Kawasaki ZX7R – Superbike, future classic

966086_10151454920469366_616708605_oThis was a big purchase for me, the biggest I had ever made and it was telling how much motorcycles had gotten under my skin that it had 2 wheels instead of 4. But there was the practical side as well, Bike just make sense in the city and I wasn’t interested in sitting on a bus for 30 mins for a journey I could do myself in about 8 mins.

Why a zx7R? Well it wasn’t the ‘big dog’ of the sports bike world, in fact it was already starting to look well redundant. It still had carbs where the quickest stuff was all injected now, it ‘only’ had about 120hp and weighed over 200kg. Compared to the litre bikes now gaining favour at the time and had 140hp+ and weighed less than 170kgs. I test rode a ’98 Yamaha R1 before buying my 7R and the thing was an animal. Sense prevailed thankfully and I was seduced by the 7R. Plus, power is nothing without control and this is where the ZX7 had the upper hand. You basically could NOT buy a bike with a better front end, the feel through the forks was as though you were holding the wheel with your hands. It had a rear slipper clutch which is something only now becoming common on top end sports bikes, it had loads of real world torque despite being a 750 and it looked awesome. Few bikes have been penned with such classic proportions and I genuinely believe the 7R will be a classic of the future.

I enjoyed mine for a year and a half as my only transport and became a pretty seasoned rider in the process, until some scrotum stole the bike from my front garage early one morning weeknight. This really hurt since the bike was my prized possession and now someone else was doing got knows what to it 😦

I had a call out of the blue some 3 months later from the police. “We have recovered your bike!”, Great! I thought it would be a case of going and picking it up from said scrotums house or the local police station and continuing on my way. It was this night I learnt something about the mentality of criminals. When I saw my bike, I couldn’t believe the state it was in. It was apparently stored in a box trailer on its side with a tarp pull over it. Thankfully a nosy neighbour smelled something dodgy going on and alerted the police. The bike had been crashed so there were scratches all over it, the tanks was dented, the fairings were all broken and it had been spray painted with black paint from a can, no preparation,  just to obscure the colour. The electrics had all been cut up and the lock drilled out. Basically it was a mess, I never understood and still don’t understand this. ‘Well done, you stole my nice bike… but why not look after it and enjoy it?’… I guess this is what separates criminal mentality from the norm, they just see things differently. Sad..
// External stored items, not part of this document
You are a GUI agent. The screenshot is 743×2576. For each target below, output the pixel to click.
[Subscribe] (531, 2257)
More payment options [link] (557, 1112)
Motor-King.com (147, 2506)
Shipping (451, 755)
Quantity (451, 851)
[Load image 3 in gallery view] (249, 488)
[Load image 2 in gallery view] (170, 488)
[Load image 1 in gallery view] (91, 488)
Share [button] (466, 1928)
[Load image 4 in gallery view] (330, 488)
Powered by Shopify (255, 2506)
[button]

Anyway, I was able to repair the bike a bit and sold it on for a reasonable amount, they were still a desirable bike, even for just parts.. I went away from bikes for a while after that and changed career so was back in training and pretty poor again, but there were much better things to come


Below is a review I wrote in 2004 on my bike. I’d still agree with it all…


A beautiful motorcycle to look at, very nice lines and still holds its value very well and is sort after, years after its prime.

The bike was one of the last supersports before the R1 bent the sports bike world over a bench and gave it what for. The styling is still in the wide front with ram air intakes and plenty of room for the rider to move around. This makes it very comfortable for a sports bike, especially when carrying a pillion compared to newer sports bikes. It also adds to its weight, which tips in at around 215kg, quite heavy these days for a bike with ‘only’ 120hp.

The bike makes the very best of the engine it has available, and pulls very well from as low as 2-3000 rpm, much better than some newer bikes I’ve ridden (good wide torque curve). It also winds out very well with the last 2000 – 3000rpm pulling very strongly before the 12000rpm redline.

The instrument setup is starting to show its age also, with an analogue speedometer and odometer, but they are clear.

The handling is quite good, the front end in particular is very responsive with exceptional turn in if you set the rear ride height to the maximum, and good information through the front wheel. I did find however that the front liked some tyres better than others. Certainly steer clear of D****p D208s, they were rubbish on this bike.

Overall, a very good bike for the money if you don’t need the latest and greatest. Incidentally, quite good top speed, I saw 280kph with a little more to come on one occasion.

A very nice motorcycle, destined for sports classic status.

One response to “Kawasaki ZX7R – Superbike, future classic

  1. The ZX7R…beautiful beautiful bike. I’ve always wanted one but it was just too big and heavy for my size. Ah well…

    Sorry about the loss. Hope the thieves were punished!